Ostatnio edytowany przez Kacperkiller12 (2012-12-28 18:59:08)
Offline
Mistrz gry
Męzczyżna nie zwrócił uwagi na pytającą go osobę i poszedł dalej razem z czarnowłosą dziewczyną.
Offline
Nowicjusz
-Halo! Proszę Pana! Co pan robi tej dziewczynie!?
Offline
Nowicjusz
Byłam zaskoczona otwartością Pinqqqa, a także jego pewnością siebie i swego rodzaju nonszalancją. Jak tak dalej będzie, to na pewno narobi sobie biedy w mieście. Taki sposób bycia aż prosi się o kłopoty. Westchnęłam...
- Mało kto zwraca się do mnie w ten sposób, chyba tylko... - zamyśliłam się przez chwilę, po czym dodałam:
- ...moi wrogowie. Przyjaciele mówią mi po prostu Saskia. - A ty, do jakiego grona chcesz być zaliczony?
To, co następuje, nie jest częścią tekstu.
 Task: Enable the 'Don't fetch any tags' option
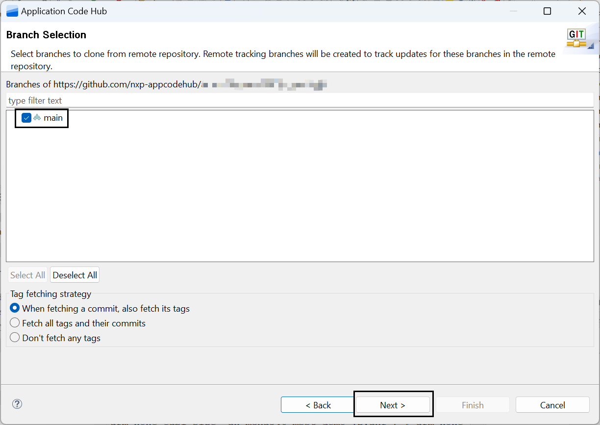(15, 338)
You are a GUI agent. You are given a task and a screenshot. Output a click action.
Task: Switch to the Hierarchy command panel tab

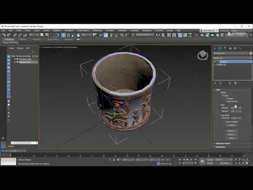(x=226, y=49)
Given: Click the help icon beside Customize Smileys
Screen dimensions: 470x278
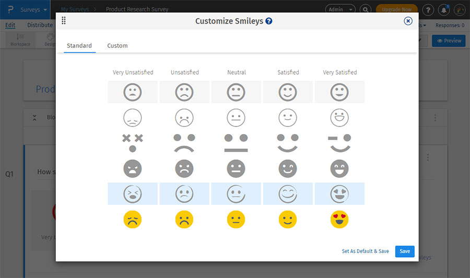Looking at the screenshot, I should pyautogui.click(x=268, y=21).
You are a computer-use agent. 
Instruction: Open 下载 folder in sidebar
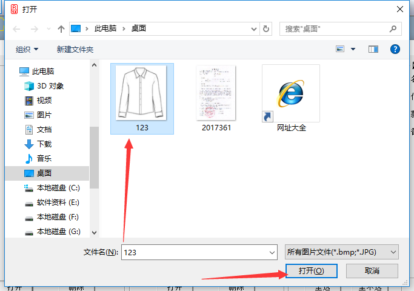point(44,144)
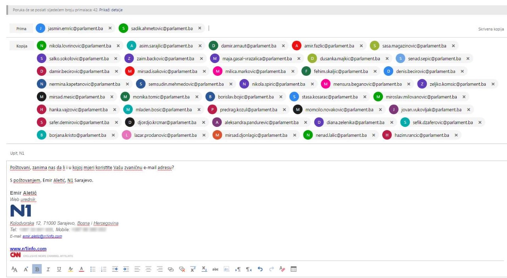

Przyjaciół, których dobieram rozsądnie czy wrogów, których nie mam jednak za wielu, bowiem nie chodzą już po tym świecie? - powiedziałam z zadziornym uśmiechem.
Offline
Mistrz gry
Jednym ruchem męzczyżna wyciągnął jedno ze swoich ostrzy i nie dając chwili na rekacje Tromonowi przyłożył końcówkę brzeszczotu do jego szyi.
-Poszukuję pewnej rzeczy, a ta dziewczyna wie gdzie to jest - powiedział spokojnie jakby takie sytuacje były dla niego normą, po czym popatrzył na Tromona - Takich jak ty nie warto zabijać.
Offline
Nowicjusz
-Cz-czemu nie warto? - Odpowiedziałem wystraszony przebiegiem rozmowy
Ostatnio edytowany przez Kacperkiller12 (2012-12-28 19:12:43)
Offline
Technik strony
-Wybacz mi Saskia nie chciałem cię urazić wybacz mi jeśli jestem taki nonszalancki ale niestety taki jestem i się nie zmienię ale będę ograniczał moje wybryki-przez chwilę pomyślałem o tym że na pewno się nie polubimy !!
Offline
Mistrz gry
-Ranny, bez dobrego rynsztunku, za twoją głowe nie ma najmniejszej nagrody oraz nie posiadasz niczego czego ja bym już nie miał - powiedział chowając miecz do pochwy na plecach drugą ręką, trzymając dziewczyne - Straciłeś rodzine dawno temu, nie masz do kogo czy do czego wracać. Wiem o tobie więcej niż możesz przypuszczać.
Męzczyżna odwrócił się na pięcie i zaczął iść w stronę portu.
Offline
Nowicjusz
-A-ale skąd ty o mnie wiesz tyle!? I kim Ty w ogóle jesteś!?
Offline
Mistrz gry
-Nikim - odpowiedział męzczyżna nie zwalniając kroku, po czym powtórzył ciszej - Nikim...
Offline
Nowicjusz
-Musisz być, aa z resztą... jak się dostać do karczmy?